Even if you sit properly in your chair, you’re still sitting in a chair all day if you have a desk job and as Greg says, “our bodies aren’t designed to hold that position for an extended period of time.”

spinalTugOfWar.gifGreg and Michael are the same two guys that fixed my rotator cuff injury back in the Spring. I’ve done three acupuncture and chiropractic treatments for this problem this past week with only mild relief each time, however as I’ve now learned, we weren’t addressing the muscular side of the equation. Yesterday we added therapeutic massage to the regimen and not even 24 hours later I feel 95% improved. Apparently there are two sets of opposing muscle groups that battle over the lower spine and both were having spasms playing tug of war with my sacrum. Moving the bones back into place provided temporary relief but the muscles were undoing the work. By alleviating the muscle strain, the back adjustment seems to have held and my situation is much improved. And yes, that’s me posing in the diagram ;-)

I cannot recommend the services of these two individuals highly enough. When your daily existence becomes eclipsed by a health problem, there is simply no price that can be assigned to the prospect of becoming free of the pain. For me the back problem this past week had become more than an uncomfortable nuisance and was starting to seriously damage my productivity and morale at the office (my co-workers would tell you that I’ve been hobbling around like an old man and I’ve been irritable and unable to deeply concentrate).
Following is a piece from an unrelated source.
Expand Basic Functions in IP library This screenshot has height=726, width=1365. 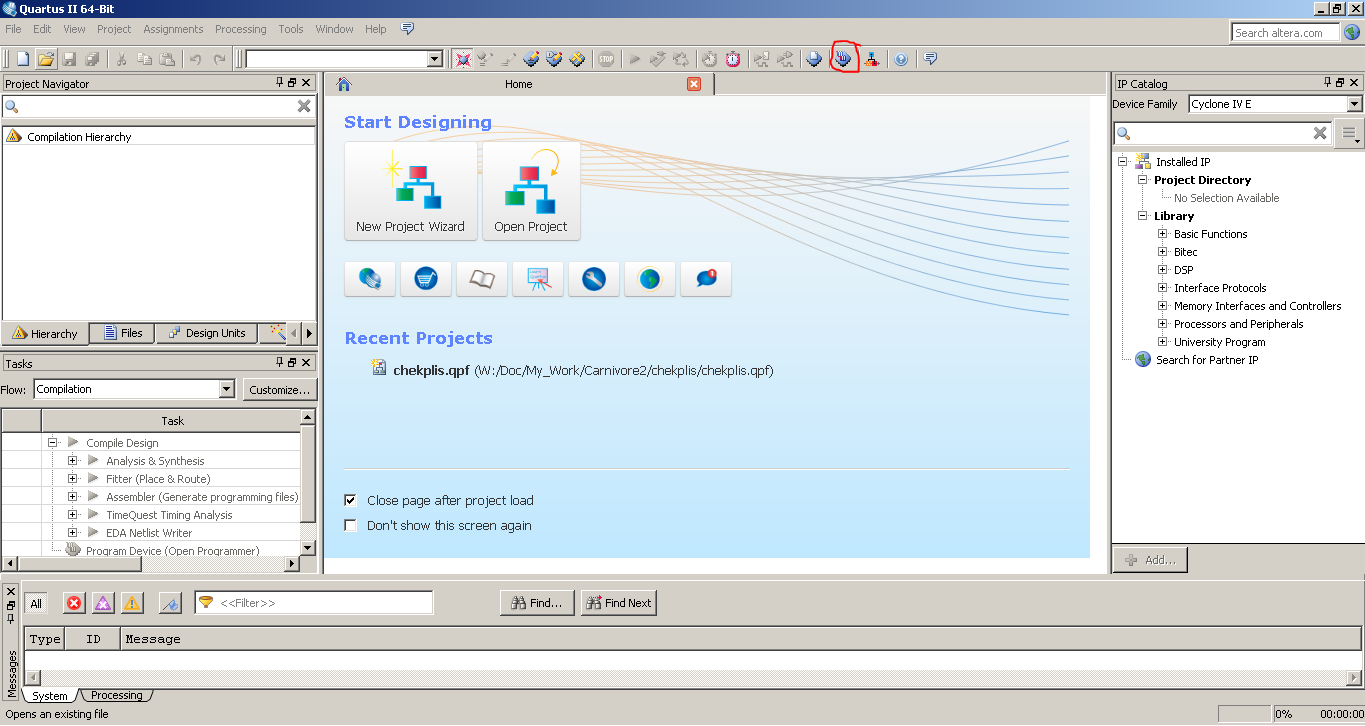point(1162,234)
Thanks to Michael and Greg I should be back in the saddle now.

The question I have is “from where do these problems originate?” I had a major car accident in ’93 that left me with a crushed L5 vertebrae so that’s probably the ultimate culprit but still there is no single event recently that should have triggered the resurgence of problems. My back has been mostly fine ever since the accident with the occasional intermittent, dull pain from long road trips and uncomfortable seating. Being acutely aware of my risk for back issues, I make sure to sit properly in the most ergonomic chair you can buy. The massage guy told me that apparently that’s not enough though, and that sitting uninterrupted for long periods without taking the occasional break to get up and stretch will cause the muscles to strain, which in turn pull the bones out of alignment, which means you don’t sleep well, which thwarts the healing process and creates more muscle strain, etc. Good sleep is so essential to the recovery that once the negative spiral is initiated, it needs an intervention to stop it. The spiral can be avoided entirely by drinking a lot of water and stretching throughout the day.
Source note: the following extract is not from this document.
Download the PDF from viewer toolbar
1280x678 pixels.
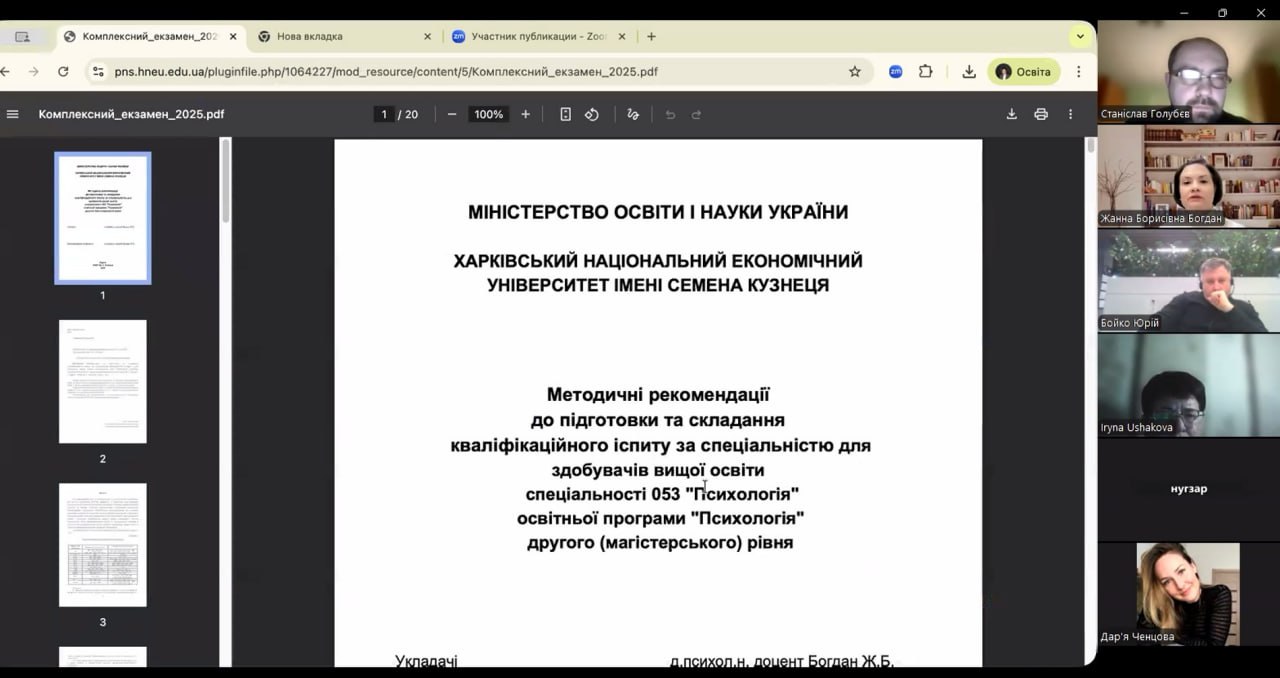(1011, 114)
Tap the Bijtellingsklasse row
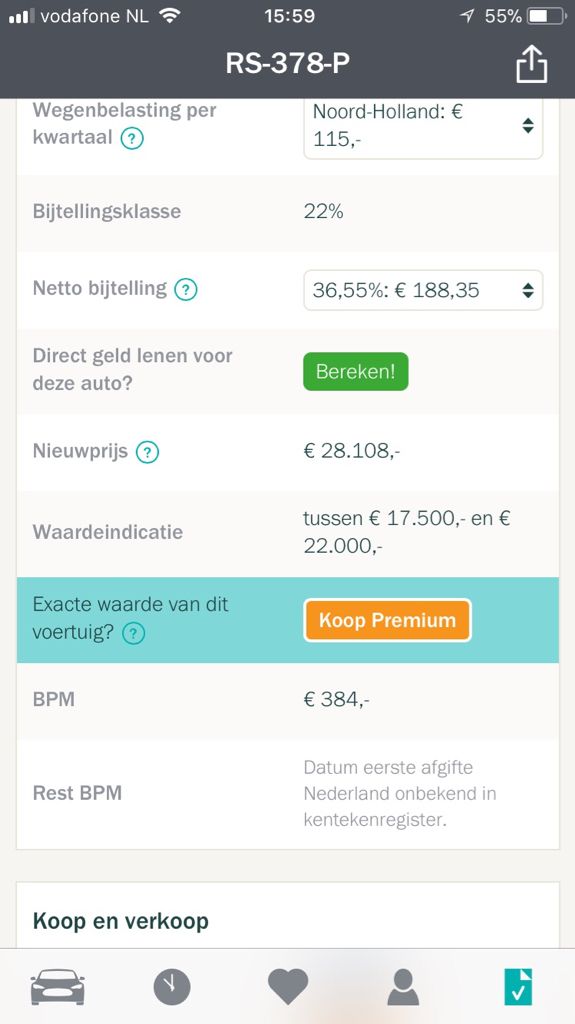 pyautogui.click(x=288, y=212)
If you are experiencing prohibitive pain from repetitive strain injury or another work-related stress and are in the Phoenix area, I highly recommend the services of the guys from the CFAM as a measure of intervention.  And for that matter, whatever ails you I recommend you contact the CFAM – here’s a testimonial from a good friend I sent there for her long-term sinus problem and she’s finally found relief. Heck, if you’re outside of Phoenix and your problem is troublesome enough, I recommend you fly here and meet with them. Phoenix is beautiful in the winter!

*One disclaimer here- it should be noted that I did do their web site. I believe the service they do is extremely valuable but I derive no direct monetary benefit from referrals generated via the advice here.